Microfluidics-guided fluorescent nanodiamond assembly method for highly sensitive thermometry

Abstract

Fluorescent nanodiamonds (FNDs) with nitrogen vacancy centers (NVCs) show promise for use as thermometers owing to their unique physicochemical and optical properties. FND-based thermometry has been steadily developing and is now transitioning into the practical application phase. Various approaches have been proposed for FND assembly, which is a key process for temperature mapping applications. However, the assembly of high-sensitivity FND thermometers remains challenging because it requires the fabrication of three-dimensionally aggregated FNDs across the target area to generate a strong fluorescence signal.
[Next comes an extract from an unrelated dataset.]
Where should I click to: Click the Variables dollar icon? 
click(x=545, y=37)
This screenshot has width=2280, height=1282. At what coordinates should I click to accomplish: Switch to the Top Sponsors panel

To overcome this drawback, we aimed to enable the microfluidics-guided assembly of FNDs to enhance the sensitivity of FND-based thermometry. Specifically, a microfluidic template with through-holes was used to fabricate vertically aggregated FNDs (FND clusters) on a substrate, thereby improving the signal-to-noise ratio (SNR) by superimposing the individual fluorescence events of the FNDs. The FND clusters were arrayed over a millimeter-scale area, and sensitivity improvements were achieved through vertical aggregation. Furthermore, the fluorescence spectra of the FND clusters were investigated to test the increase in temperature-mapping accuracy. Our microfluidics-guided assembly method has potential as a practical approach for creating an array of high-sensitivity FND thermometers on scalable substrates, broadening their use in various fields such as chemistry, electronics, and biology.